Texte de la page »
****

Au scénario et à la réalisation, on retrouve Alex Garland, déjà réalisateur du très bon Ex Machina, et scénariste sur des films comme 28 jours plus tard, Sunshine ou Dredd ; un joli CV en somme, qui pose bien le bonhomme dans le cadre d’une SF intelligente allant au-delà des simples coups de blasters et des explosions/poursuites. Il réussit ici à nous poser un film à la fois extrêmement visuel et très porté sur des sentiments et des relations. On a cette zone mystérieuse où se fait sentir une influence étrange, un environnement mystérieux. Dès le début, les couleurs et l’ambiance posent le truc. Mais plus on avance dans la zone, plus les modifications sur l’environnement sont importantes. Les décors deviennent vraiment mystérieux, rendant une  ambiance onirique et étrange, avec cette sorte de monde qui ressemble au nôtre mais pas tant que ça. Et puis il y a ces créatures surprenantes qui accentuent le décalage, parfois terrifiantes même. Le film est visuellement splendide, et Garland confirme son grand sens esthétique.

****

Éléments enregistrés
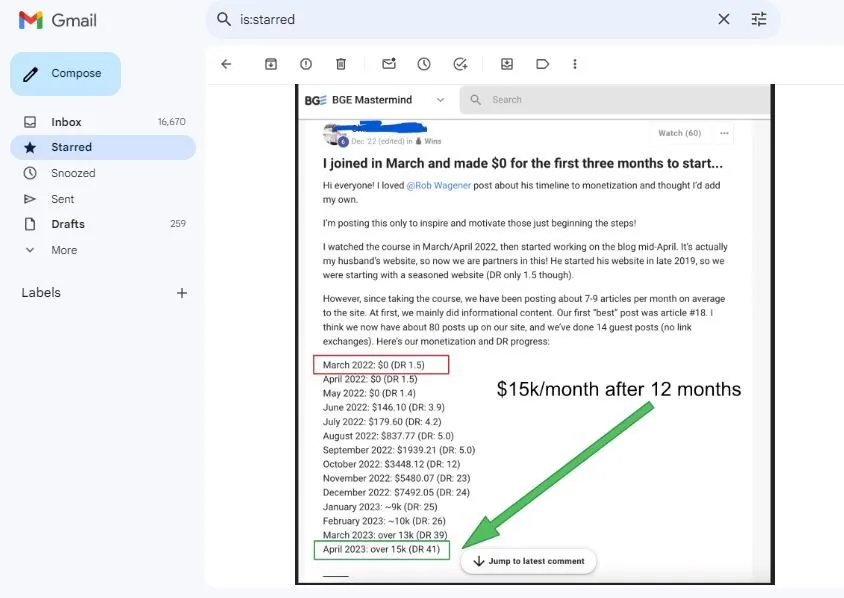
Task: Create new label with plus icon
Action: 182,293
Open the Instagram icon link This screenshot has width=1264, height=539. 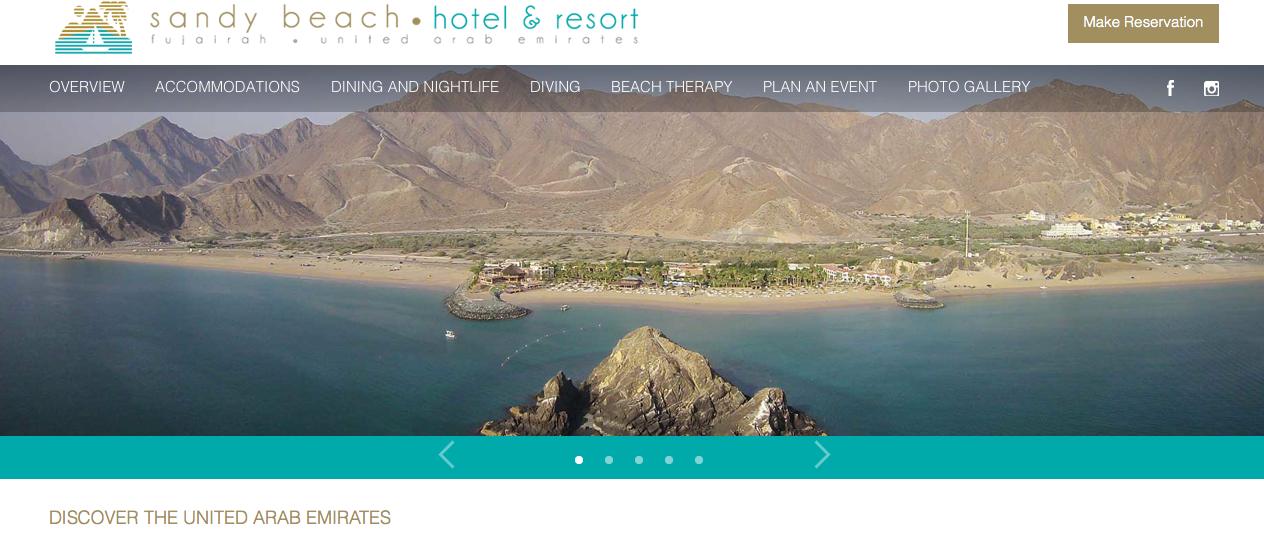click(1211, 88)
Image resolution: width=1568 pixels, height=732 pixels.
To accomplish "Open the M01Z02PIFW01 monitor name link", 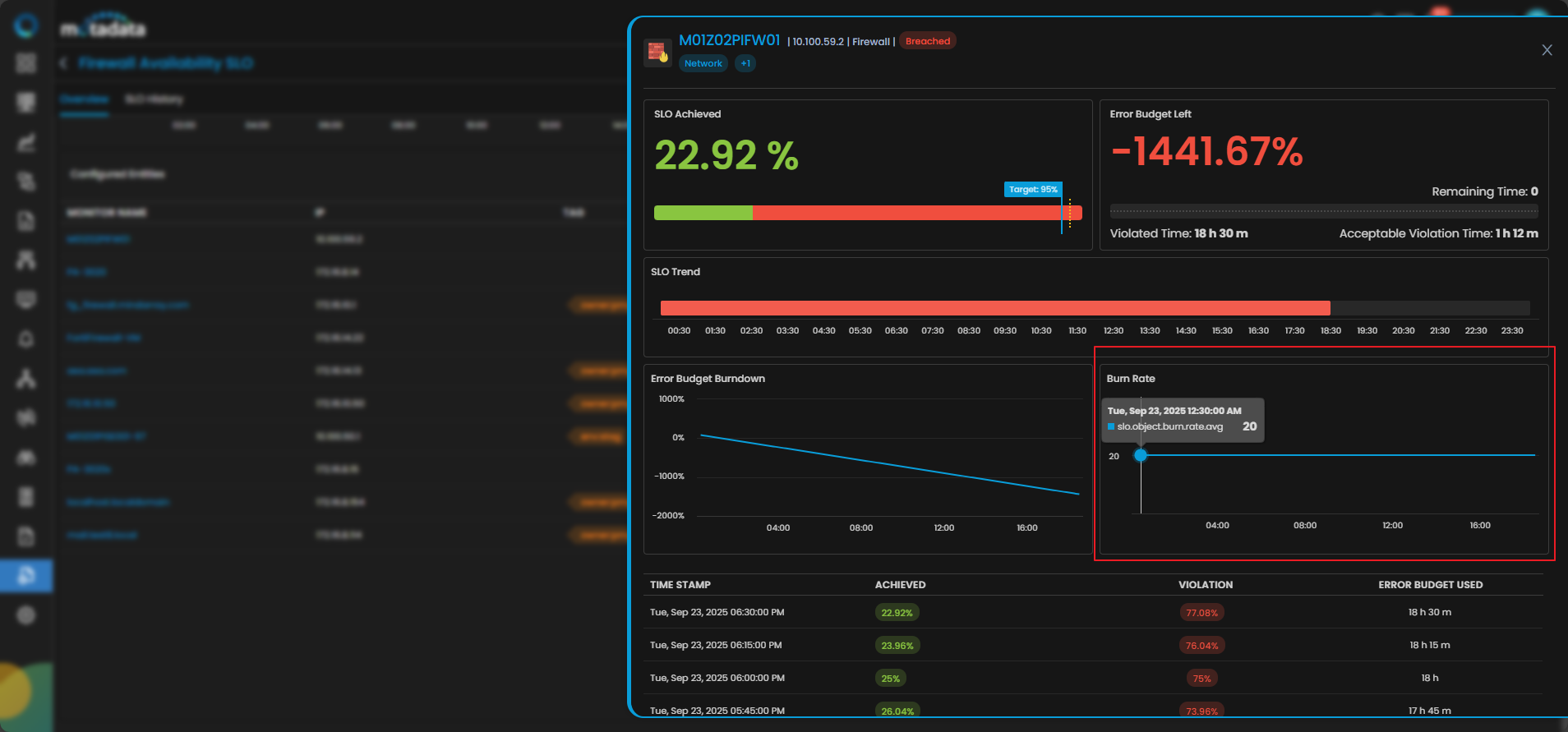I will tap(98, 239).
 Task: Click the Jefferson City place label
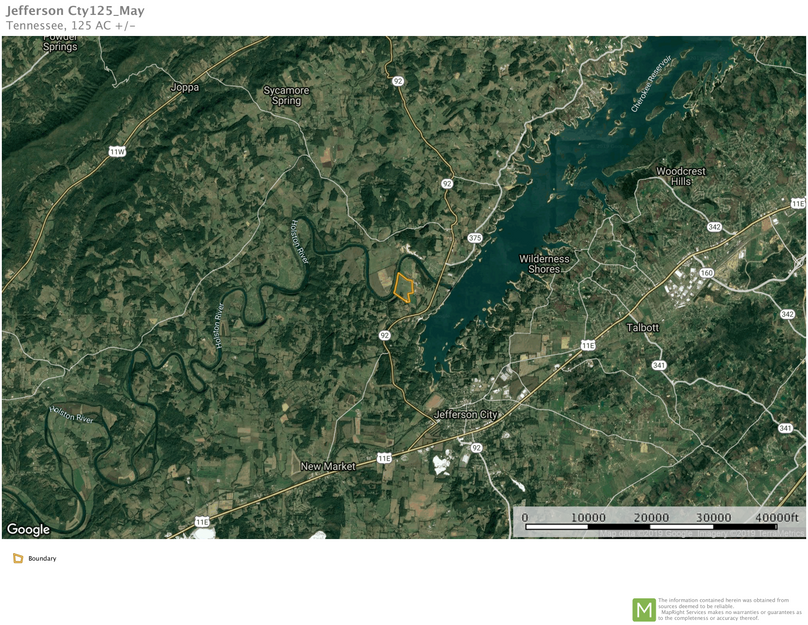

****

Consignes »
1. Répondez brièvement à ces questions sur la critique de film :
(a) Quel film Alex Garland a-t-il déjà réalisé avant celui-ci ?
(b) Qu'est-ce qui devient plus important à mesure qu'on avance dans la zone ?
(c) Qu'est-ce qui accentue le décalage ?
2. Dites si chaque affirmation correspond à la critique de film, par oui ou non, et citez les mots du texte qui tranchent :
(a) Alex Garland a écrit le scénario de Sunshine.
(b) Les créatures du film ne font jamais peur.
(c) Le monde de la zone est tout à fait pareil au nôtre.

Réponses »
1.
(a) Ex Machina.
(b) Les modifications sur l'environnement.
(c) Des créatures surprenantes.

2.
(a) Oui : « scénariste sur des films comme 28 jours plus tard, Sunshine ou Dredd ».
(b) Non : « parfois terrifiantes même ».
(c) Non : « cette sorte de monde qui ressemble au nôtre mais pas tant que ça ».